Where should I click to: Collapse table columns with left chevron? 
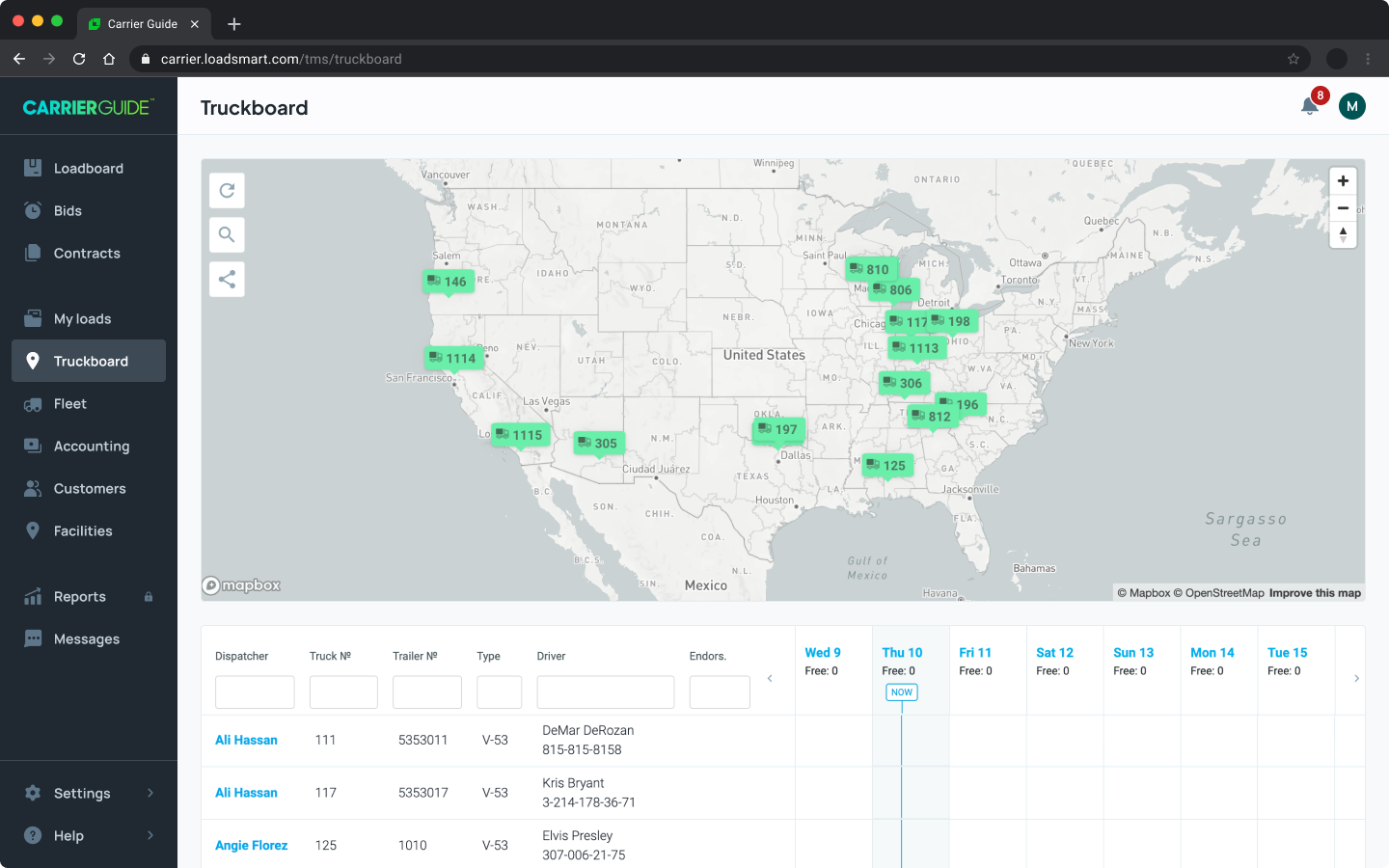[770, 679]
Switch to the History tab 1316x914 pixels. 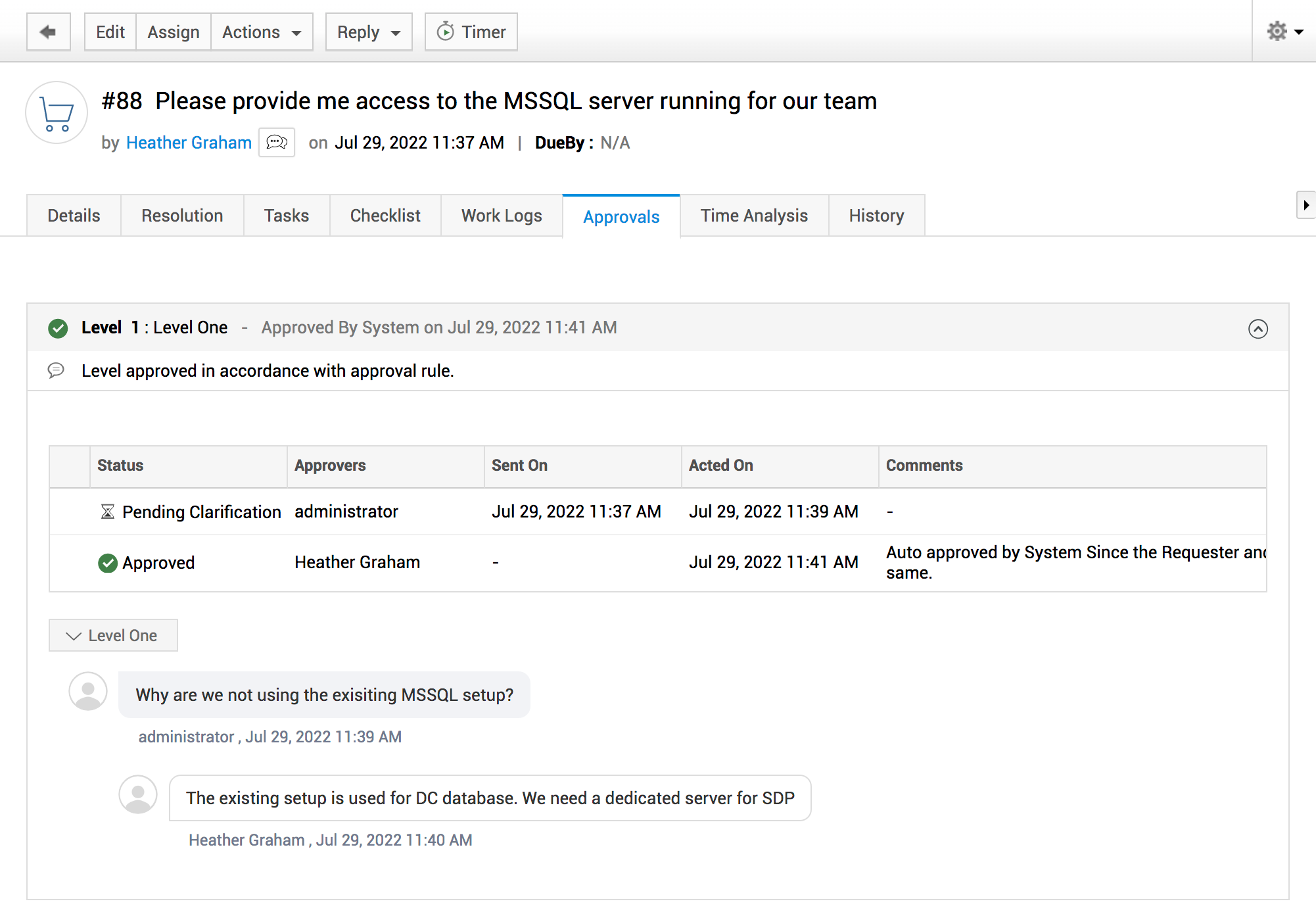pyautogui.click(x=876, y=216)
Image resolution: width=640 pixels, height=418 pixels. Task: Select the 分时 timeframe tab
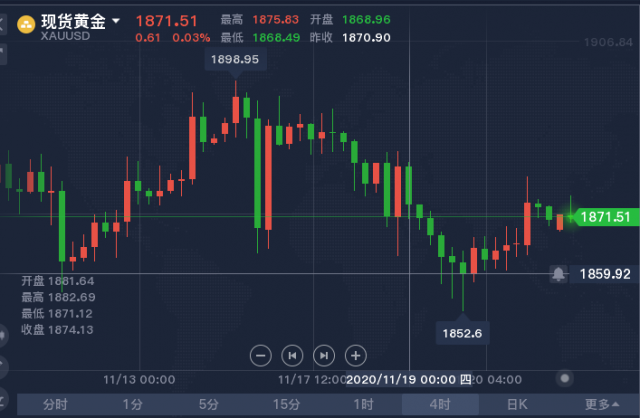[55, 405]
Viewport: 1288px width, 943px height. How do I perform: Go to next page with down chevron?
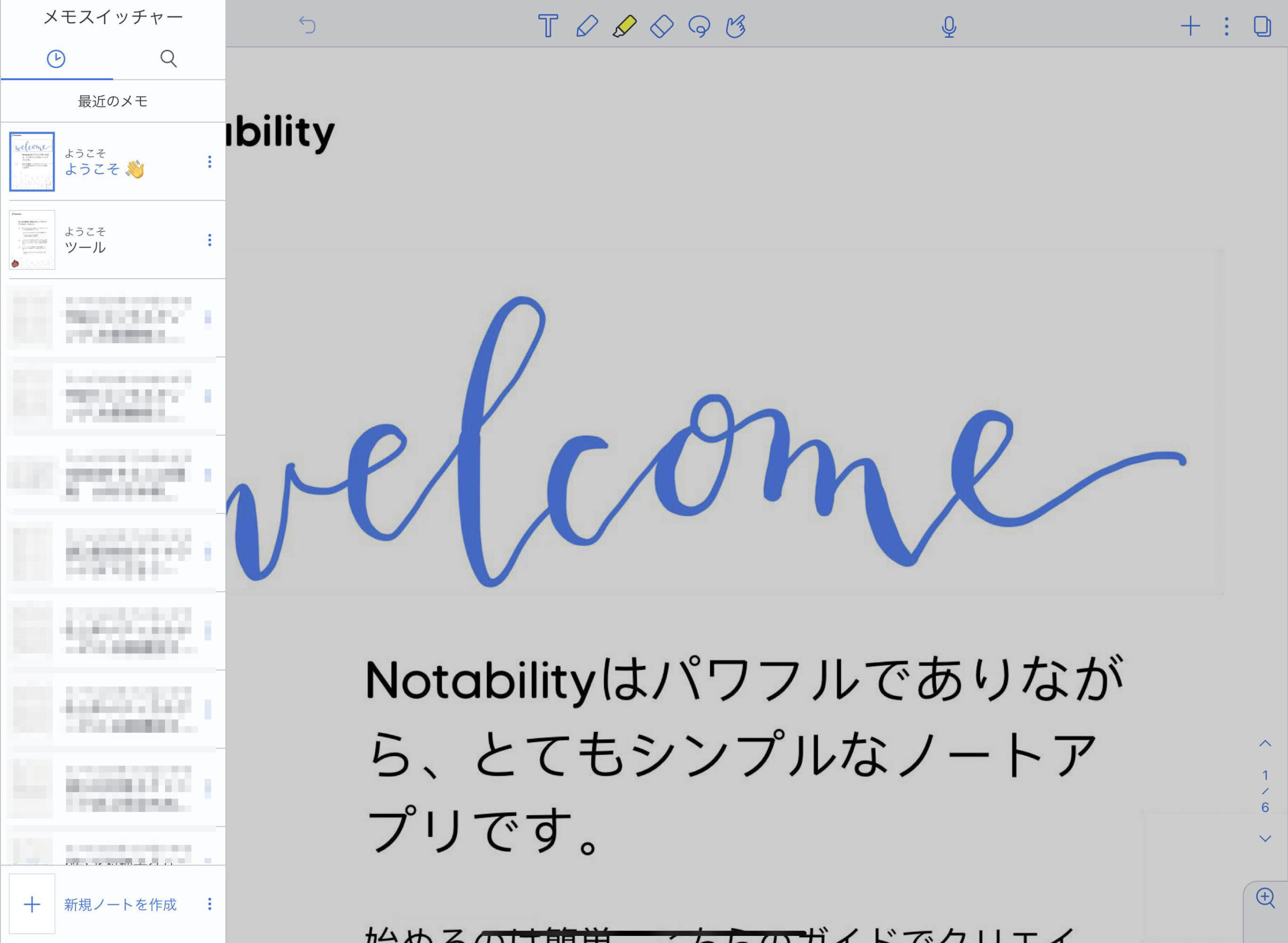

--- Required work ---
Format the lines of the data as a numbered list, starting at the line that contains "Image resolution: width=640" and ending at the end of the data, with blank lines omitted. Leave the pictures out of the list.

--- Task solution ---
1. Image resolution: width=640 pixels, height=418 pixels. Task: Select the 分时 timeframe tab
2. [55, 405]
3. Viewport: 1288px width, 943px height. How do I perform: Go to next page with down chevron?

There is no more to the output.